The next morning we walked around the open air market, which was across the street from our dinner spot, the previous night. We also went to get a fresh juiced smoothie for breakfast.  There were many stands next to our dinner spot, but they all seemed to disappear, and we had to settle for noodles (with frightening looking meat still on some sort of bone which neither of us elected to try).  We’ll see if they only pop up at nighttime, but smoothies sound better & better as my stomach marches on. Crossing the streets haven’t been difficult; we were warned numerous times about the difficulty in this, but maybe we were properly warned + plus used to seeing people all the time standing in the middle of the road crossing the street in Memphis. Anyways, as long as you are assertive and plan on stopping halfway, it’s never too hard to cross the street, but we’ll see if heavier traffic in Saigon adds a new level of difficulty!




Back to the market, the market consisted of a fruits section (don’t know half to 3/4ths of them) and a fish & meat section. The latter being sort of that “very ugly” smell and covered in red tinted liquid on the ground. Again, there were all sorts of fish, eels, lamprey, brains, livers, hearts and who knows what else in this section. At least the meat section was like fully shaded for the most part, but seeing all that meat out in the HOT weather made me realize just why my stomach isn’t the happiest with me right now. Have yet to check the exact temperature but needless to say it’s HOT, sure the meat looks amazingly fresh, but still...
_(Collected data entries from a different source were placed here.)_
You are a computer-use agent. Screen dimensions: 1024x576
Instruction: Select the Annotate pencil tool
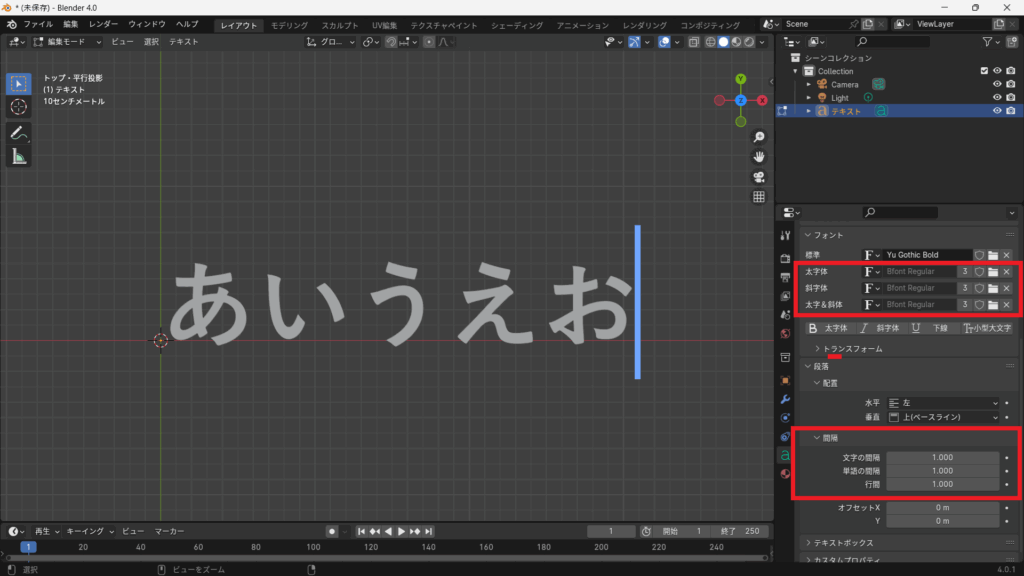tap(19, 133)
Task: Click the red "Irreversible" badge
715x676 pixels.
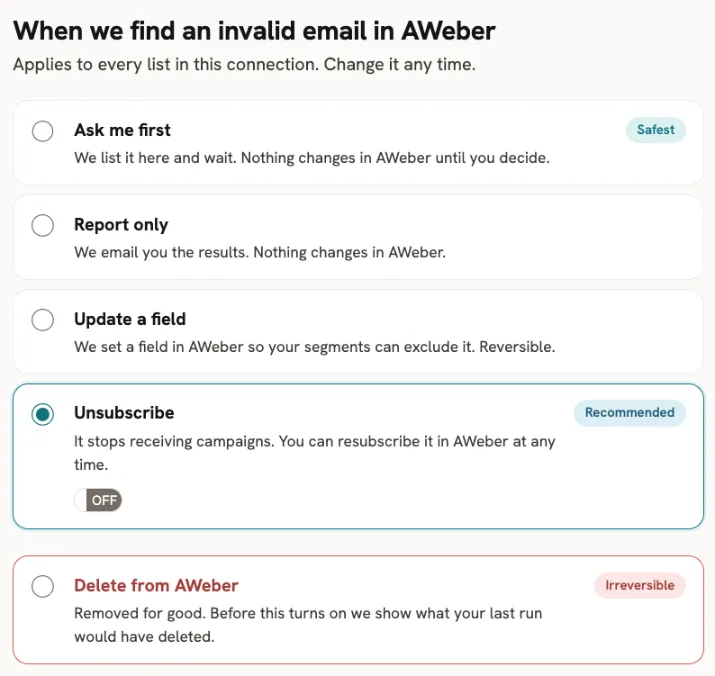Action: coord(640,585)
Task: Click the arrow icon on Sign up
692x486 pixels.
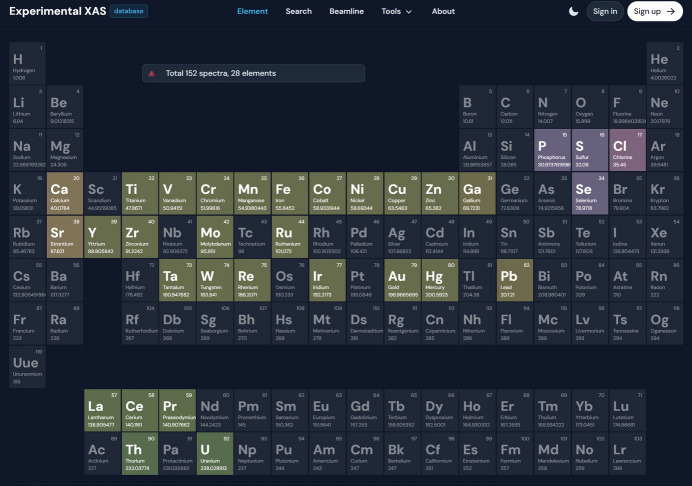Action: 671,12
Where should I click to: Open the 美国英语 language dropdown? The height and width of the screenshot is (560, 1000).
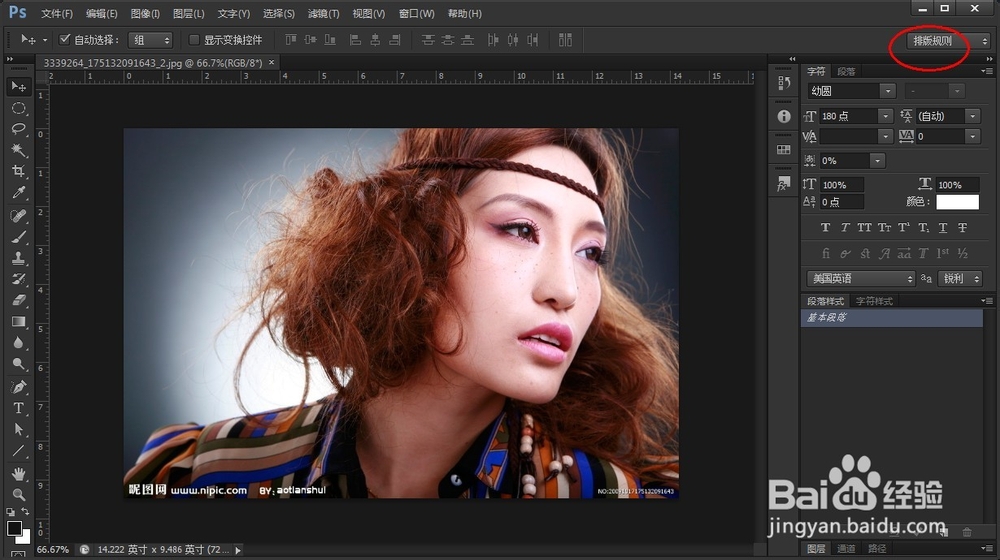pos(861,279)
I knew Phnom Penh was going to be off the beaten path, and that I was going to be surprised no matter what, but I’m still surprised (Libby, the self-proclaimed “world traveler” is also culture shocked), we’ve seen a total of two other white people in our two days here so needless to say, there’s usually a chorus of “hallooooooo” & “ladyyyyyyyy” followed by giggles or smiles, but on the whole, everyone seems nice and friendly. We have our first scheduled activity as part of our TEFL program in about 20 minutes-a general tour of the palace and other main attractions in Phnom Penh, and at this point I think both of us are ready to see some more white people. I’ll add pictures from the above post as well as the tour later.